Disclaimer: The views and opinions expressed by this author are their own and do not represent the official position of the Barbados Today.
by Dr. V. Armogan
A great leader doesn’t have to be a visionary. A great leader would rise in the best of times and in the worst of times, because their ability to lead is not a function of the environment, but of the decisions they make based on the advisors they surround themselves with. I personally believe that we are blessed with great leadership in Barbados.
I do, however, also believe that there have been serious mistakes made in the handling of the COVID-19 pandemic and we have followed the world in mismanaging this crisis.
A brief look at our history with COVID is needed to chart our way forward. We all know the mistakes we made. Some may now be aware of those as hindsight is 20-20, but we should really seek out those who, way back in March/April 2020, predicted our current predicament. They are the ones who should lead the second charge.
Clearly those responsible for the first charge failed miserably. Don’t shoot the messenger! A deep dive is necessary to see how we failed BECAUSE it will determine how we move forward.
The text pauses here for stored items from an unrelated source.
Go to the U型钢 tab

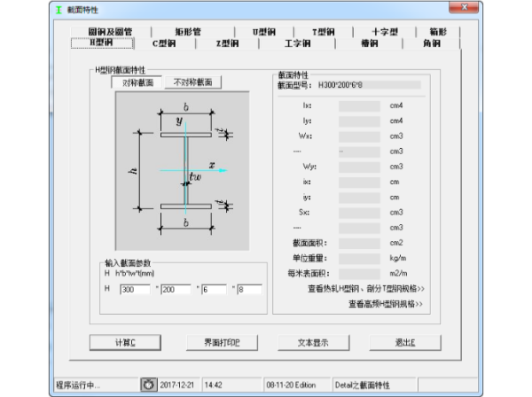[263, 31]
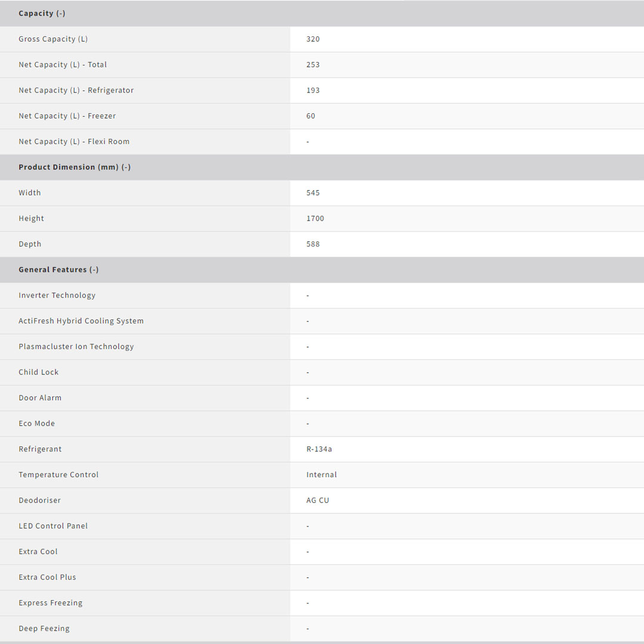Click the Height value 1700
644x644 pixels.
(315, 218)
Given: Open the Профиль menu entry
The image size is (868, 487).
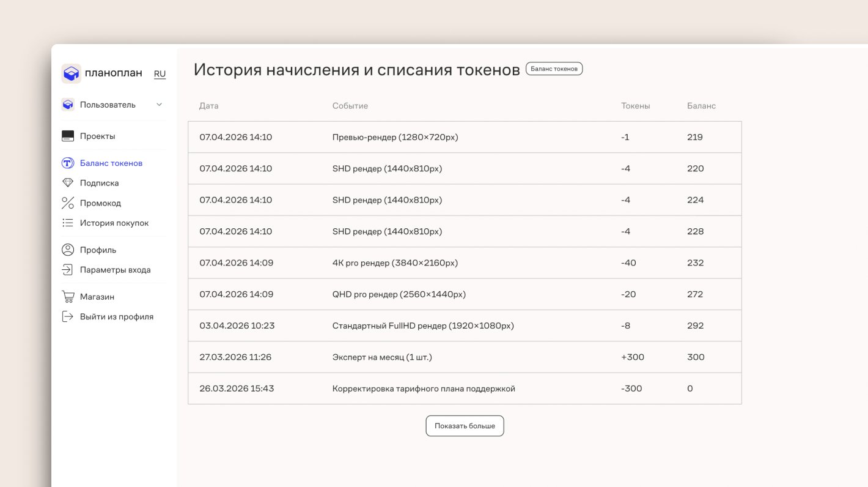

Constant statements like “we have to deal with the current crisis, there will be time for blame later..” is not good enough. No one is asking people currently involved to stop what they are doing and devote energies on this.
Form a separate committee, let them deep dive on where we went wrong. Why? So that we don’t make the same mistakes when we come out of this lockdown.
Case in point. I returned from a trip to Guyana in early December. When we landed in Barbados, even though we had been in a closed cabin for just under two hours, they asked us to deplane row by row. This prevented us from bunching up in the aisle. Well, you know Caribbean people. That process took a good 20-30 minutes. But hey, it’s COVID times, so I’m down with that.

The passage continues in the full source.